***** Source data *****

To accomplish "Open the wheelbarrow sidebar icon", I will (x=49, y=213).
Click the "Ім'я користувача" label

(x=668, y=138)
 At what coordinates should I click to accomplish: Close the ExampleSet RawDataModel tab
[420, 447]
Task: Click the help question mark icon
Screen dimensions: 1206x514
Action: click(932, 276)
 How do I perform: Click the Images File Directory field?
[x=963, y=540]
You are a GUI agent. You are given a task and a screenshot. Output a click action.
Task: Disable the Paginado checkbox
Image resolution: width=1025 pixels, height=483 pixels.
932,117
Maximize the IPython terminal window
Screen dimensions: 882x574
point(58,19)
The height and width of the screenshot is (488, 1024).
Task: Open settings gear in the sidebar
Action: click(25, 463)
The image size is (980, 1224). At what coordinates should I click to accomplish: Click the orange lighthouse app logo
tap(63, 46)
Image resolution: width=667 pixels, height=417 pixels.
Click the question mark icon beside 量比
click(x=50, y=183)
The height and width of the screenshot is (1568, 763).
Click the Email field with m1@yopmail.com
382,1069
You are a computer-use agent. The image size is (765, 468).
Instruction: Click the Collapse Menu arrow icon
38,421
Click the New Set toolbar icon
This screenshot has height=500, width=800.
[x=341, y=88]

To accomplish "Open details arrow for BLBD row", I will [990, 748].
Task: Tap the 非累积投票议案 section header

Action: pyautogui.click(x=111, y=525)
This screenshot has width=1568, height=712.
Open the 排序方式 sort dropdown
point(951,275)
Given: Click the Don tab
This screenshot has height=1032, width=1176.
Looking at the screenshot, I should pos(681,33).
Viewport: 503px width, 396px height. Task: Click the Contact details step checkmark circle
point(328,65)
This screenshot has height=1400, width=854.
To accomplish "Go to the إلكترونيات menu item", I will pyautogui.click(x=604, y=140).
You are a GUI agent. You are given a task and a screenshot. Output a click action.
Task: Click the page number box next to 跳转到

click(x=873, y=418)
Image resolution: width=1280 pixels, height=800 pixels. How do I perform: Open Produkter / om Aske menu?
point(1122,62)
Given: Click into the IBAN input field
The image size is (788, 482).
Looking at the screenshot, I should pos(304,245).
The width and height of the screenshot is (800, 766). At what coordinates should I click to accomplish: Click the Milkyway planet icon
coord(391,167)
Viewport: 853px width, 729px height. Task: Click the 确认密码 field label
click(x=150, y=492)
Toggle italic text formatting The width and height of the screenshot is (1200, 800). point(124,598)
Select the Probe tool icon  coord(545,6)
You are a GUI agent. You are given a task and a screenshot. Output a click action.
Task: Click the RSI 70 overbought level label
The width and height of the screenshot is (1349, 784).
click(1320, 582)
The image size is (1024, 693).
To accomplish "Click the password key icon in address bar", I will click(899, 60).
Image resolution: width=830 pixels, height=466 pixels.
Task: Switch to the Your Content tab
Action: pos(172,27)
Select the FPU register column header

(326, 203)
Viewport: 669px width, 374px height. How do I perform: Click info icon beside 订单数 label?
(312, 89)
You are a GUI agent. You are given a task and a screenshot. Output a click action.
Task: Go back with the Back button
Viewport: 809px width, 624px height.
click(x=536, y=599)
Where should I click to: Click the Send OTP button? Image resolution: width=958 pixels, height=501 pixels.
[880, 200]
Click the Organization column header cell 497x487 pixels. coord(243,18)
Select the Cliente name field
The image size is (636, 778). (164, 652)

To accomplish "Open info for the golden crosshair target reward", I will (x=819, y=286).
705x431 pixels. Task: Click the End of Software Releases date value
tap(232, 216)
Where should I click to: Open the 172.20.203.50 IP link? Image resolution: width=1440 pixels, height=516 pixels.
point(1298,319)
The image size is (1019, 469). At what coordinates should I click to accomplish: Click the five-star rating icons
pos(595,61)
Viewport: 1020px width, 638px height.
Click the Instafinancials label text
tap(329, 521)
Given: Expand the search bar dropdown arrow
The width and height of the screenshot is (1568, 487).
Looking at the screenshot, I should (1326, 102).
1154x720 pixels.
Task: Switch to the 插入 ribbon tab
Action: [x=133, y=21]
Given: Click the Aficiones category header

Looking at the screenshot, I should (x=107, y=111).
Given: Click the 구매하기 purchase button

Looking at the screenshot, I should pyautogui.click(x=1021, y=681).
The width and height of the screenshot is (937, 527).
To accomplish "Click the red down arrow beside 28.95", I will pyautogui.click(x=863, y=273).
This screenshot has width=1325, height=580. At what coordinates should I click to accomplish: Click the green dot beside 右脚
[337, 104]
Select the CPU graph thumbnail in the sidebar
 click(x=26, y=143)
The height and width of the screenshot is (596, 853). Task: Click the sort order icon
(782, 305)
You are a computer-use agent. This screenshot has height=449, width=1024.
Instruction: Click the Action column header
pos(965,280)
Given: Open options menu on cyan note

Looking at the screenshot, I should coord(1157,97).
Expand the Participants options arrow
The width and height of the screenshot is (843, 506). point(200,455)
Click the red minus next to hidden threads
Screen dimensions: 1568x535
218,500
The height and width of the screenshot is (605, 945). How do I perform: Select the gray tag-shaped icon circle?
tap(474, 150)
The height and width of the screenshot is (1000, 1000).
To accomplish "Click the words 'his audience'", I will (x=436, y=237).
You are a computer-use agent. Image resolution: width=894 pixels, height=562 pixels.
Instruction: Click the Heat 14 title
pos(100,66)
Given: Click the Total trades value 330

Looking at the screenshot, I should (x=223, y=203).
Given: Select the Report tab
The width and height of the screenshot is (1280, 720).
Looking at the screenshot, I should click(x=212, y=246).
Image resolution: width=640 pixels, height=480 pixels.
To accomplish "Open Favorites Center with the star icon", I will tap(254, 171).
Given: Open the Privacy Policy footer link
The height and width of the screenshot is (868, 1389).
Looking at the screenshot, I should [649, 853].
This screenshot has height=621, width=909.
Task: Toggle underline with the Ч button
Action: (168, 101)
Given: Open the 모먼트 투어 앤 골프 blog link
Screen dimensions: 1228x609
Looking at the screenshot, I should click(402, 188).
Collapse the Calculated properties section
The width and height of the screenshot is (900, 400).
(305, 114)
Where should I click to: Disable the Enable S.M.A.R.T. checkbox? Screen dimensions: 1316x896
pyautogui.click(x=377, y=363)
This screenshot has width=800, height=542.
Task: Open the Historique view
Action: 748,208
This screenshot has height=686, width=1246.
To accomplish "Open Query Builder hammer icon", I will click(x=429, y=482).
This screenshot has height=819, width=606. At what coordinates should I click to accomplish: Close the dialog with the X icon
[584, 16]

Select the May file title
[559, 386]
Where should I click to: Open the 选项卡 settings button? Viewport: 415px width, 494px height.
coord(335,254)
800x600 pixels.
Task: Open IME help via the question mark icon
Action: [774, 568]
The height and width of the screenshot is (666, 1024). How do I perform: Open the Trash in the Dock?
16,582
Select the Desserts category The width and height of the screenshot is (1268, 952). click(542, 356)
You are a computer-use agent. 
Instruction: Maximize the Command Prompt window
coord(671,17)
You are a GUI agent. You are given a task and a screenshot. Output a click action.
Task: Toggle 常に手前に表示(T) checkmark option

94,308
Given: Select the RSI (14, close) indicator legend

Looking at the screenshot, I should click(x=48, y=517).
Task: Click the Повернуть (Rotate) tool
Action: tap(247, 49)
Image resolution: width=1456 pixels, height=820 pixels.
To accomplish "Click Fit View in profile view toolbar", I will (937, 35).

*****

#### Exercise directions:
Without omitting anything, output the data verbatim.

#### Result:
To accomplish "Open the wheelbarrow sidebar icon", I will (x=49, y=213).
Click the "Ім'я користувача" label

(x=668, y=138)
 At what coordinates should I click to accomplish: Close the ExampleSet RawDataModel tab
[420, 447]
Task: Click the help question mark icon
Screen dimensions: 1206x514
Action: click(932, 276)
 How do I perform: Click the Images File Directory field?
[x=963, y=540]
You are a GUI agent. You are given a task and a screenshot. Output a click action.
Task: Disable the Paginado checkbox
Image resolution: width=1025 pixels, height=483 pixels.
932,117
Maximize the IPython terminal window
Screen dimensions: 882x574
point(58,19)
The height and width of the screenshot is (488, 1024).
Task: Open settings gear in the sidebar
Action: click(25, 463)
The image size is (980, 1224). At what coordinates should I click to accomplish: Click the orange lighthouse app logo
tap(63, 46)
Image resolution: width=667 pixels, height=417 pixels.
Click the question mark icon beside 量比
click(x=50, y=183)
The height and width of the screenshot is (1568, 763).
Click the Email field with m1@yopmail.com
382,1069
You are a computer-use agent. The image size is (765, 468).
Instruction: Click the Collapse Menu arrow icon
38,421
Click the New Set toolbar icon
This screenshot has height=500, width=800.
[x=341, y=88]

To accomplish "Open details arrow for BLBD row", I will [990, 748].
Task: Tap the 非累积投票议案 section header

Action: pyautogui.click(x=111, y=525)
This screenshot has width=1568, height=712.
Open the 排序方式 sort dropdown
point(951,275)
Given: Click the Don tab
This screenshot has height=1032, width=1176.
Looking at the screenshot, I should pos(681,33).
Viewport: 503px width, 396px height. Task: Click the Contact details step checkmark circle
point(328,65)
This screenshot has height=1400, width=854.
To accomplish "Go to the إلكترونيات menu item", I will pyautogui.click(x=604, y=140).
You are a GUI agent. You are given a task and a screenshot. Output a click action.
Task: Click the page number box next to 跳转到

click(x=873, y=418)
Image resolution: width=1280 pixels, height=800 pixels. How do I perform: Open Produkter / om Aske menu?
point(1122,62)
Given: Click into the IBAN input field
The image size is (788, 482).
Looking at the screenshot, I should pos(304,245).
The width and height of the screenshot is (800, 766). At what coordinates should I click to accomplish: Click the Milkyway planet icon
coord(391,167)
Viewport: 853px width, 729px height. Task: Click the 确认密码 field label
click(x=150, y=492)
Toggle italic text formatting The width and height of the screenshot is (1200, 800). point(124,598)
Select the Probe tool icon  coord(545,6)
You are a GUI agent. You are given a task and a screenshot. Output a click action.
Task: Click the RSI 70 overbought level label
The width and height of the screenshot is (1349, 784).
click(1320, 582)
The image size is (1024, 693).
To accomplish "Click the password key icon in address bar", I will click(899, 60).
Image resolution: width=830 pixels, height=466 pixels.
Task: Switch to the Your Content tab
Action: pos(172,27)
Select the FPU register column header

(326, 203)
Viewport: 669px width, 374px height. How do I perform: Click info icon beside 订单数 label?
(312, 89)
You are a GUI agent. You are given a task and a screenshot. Output a click action.
Task: Go back with the Back button
Viewport: 809px width, 624px height.
click(x=536, y=599)
Where should I click to: Click the Send OTP button? Image resolution: width=958 pixels, height=501 pixels.
[880, 200]
Click the Organization column header cell 497x487 pixels. coord(243,18)
Select the Cliente name field
The image size is (636, 778). (164, 652)

To accomplish "Open info for the golden crosshair target reward", I will (x=819, y=286).
705x431 pixels. Task: Click the End of Software Releases date value
tap(232, 216)
Where should I click to: Open the 172.20.203.50 IP link? Image resolution: width=1440 pixels, height=516 pixels.
point(1298,319)
The image size is (1019, 469). At what coordinates should I click to accomplish: Click the five-star rating icons
pos(595,61)
Viewport: 1020px width, 638px height.
Click the Instafinancials label text
tap(329, 521)
Given: Expand the search bar dropdown arrow
The width and height of the screenshot is (1568, 487).
Looking at the screenshot, I should (1326, 102).
1154x720 pixels.
Task: Switch to the 插入 ribbon tab
Action: [x=133, y=21]
Given: Click the Aficiones category header

Looking at the screenshot, I should (x=107, y=111).
Given: Click the 구매하기 purchase button

Looking at the screenshot, I should pyautogui.click(x=1021, y=681).
The width and height of the screenshot is (937, 527).
To accomplish "Click the red down arrow beside 28.95", I will pyautogui.click(x=863, y=273).
This screenshot has width=1325, height=580. At what coordinates should I click to accomplish: Click the green dot beside 右脚
[337, 104]
Select the CPU graph thumbnail in the sidebar
 click(x=26, y=143)
The height and width of the screenshot is (596, 853). Task: Click the sort order icon
(782, 305)
You are a computer-use agent. This screenshot has height=449, width=1024.
Instruction: Click the Action column header
pos(965,280)
Given: Open options menu on cyan note

Looking at the screenshot, I should coord(1157,97).
Expand the Participants options arrow
The width and height of the screenshot is (843, 506). point(200,455)
Click the red minus next to hidden threads
Screen dimensions: 1568x535
218,500
The height and width of the screenshot is (605, 945). How do I perform: Select the gray tag-shaped icon circle?
tap(474, 150)
The height and width of the screenshot is (1000, 1000).
To accomplish "Click the words 'his audience'", I will (x=436, y=237).
You are a computer-use agent. Image resolution: width=894 pixels, height=562 pixels.
Instruction: Click the Heat 14 title
pos(100,66)
Given: Click the Total trades value 330

Looking at the screenshot, I should (x=223, y=203).
Given: Select the Report tab
The width and height of the screenshot is (1280, 720).
Looking at the screenshot, I should click(x=212, y=246).
Image resolution: width=640 pixels, height=480 pixels.
To accomplish "Open Favorites Center with the star icon", I will tap(254, 171).
Given: Open the Privacy Policy footer link
The height and width of the screenshot is (868, 1389).
Looking at the screenshot, I should [649, 853].
This screenshot has height=621, width=909.
Task: Toggle underline with the Ч button
Action: (168, 101)
Given: Open the 모먼트 투어 앤 골프 blog link
Screen dimensions: 1228x609
Looking at the screenshot, I should click(402, 188).
Collapse the Calculated properties section
The width and height of the screenshot is (900, 400).
(305, 114)
Where should I click to: Disable the Enable S.M.A.R.T. checkbox? Screen dimensions: 1316x896
pyautogui.click(x=377, y=363)
This screenshot has width=800, height=542.
Task: Open the Historique view
Action: 748,208
This screenshot has height=686, width=1246.
To accomplish "Open Query Builder hammer icon", I will click(x=429, y=482).
This screenshot has height=819, width=606. At what coordinates should I click to accomplish: Close the dialog with the X icon
[584, 16]

Select the May file title
[559, 386]
Where should I click to: Open the 选项卡 settings button? Viewport: 415px width, 494px height.
coord(335,254)
800x600 pixels.
Task: Open IME help via the question mark icon
Action: [774, 568]
The height and width of the screenshot is (666, 1024). How do I perform: Open the Trash in the Dock?
16,582
Select the Desserts category The width and height of the screenshot is (1268, 952). click(542, 356)
You are a computer-use agent. 
Instruction: Maximize the Command Prompt window
coord(671,17)
You are a GUI agent. You are given a task and a screenshot. Output a click action.
Task: Toggle 常に手前に表示(T) checkmark option

94,308
Given: Select the RSI (14, close) indicator legend

Looking at the screenshot, I should click(x=48, y=517).
Task: Click the Повернуть (Rotate) tool
Action: tap(247, 49)
Image resolution: width=1456 pixels, height=820 pixels.
To accomplish "Click Fit View in profile view toolbar", I will (937, 35).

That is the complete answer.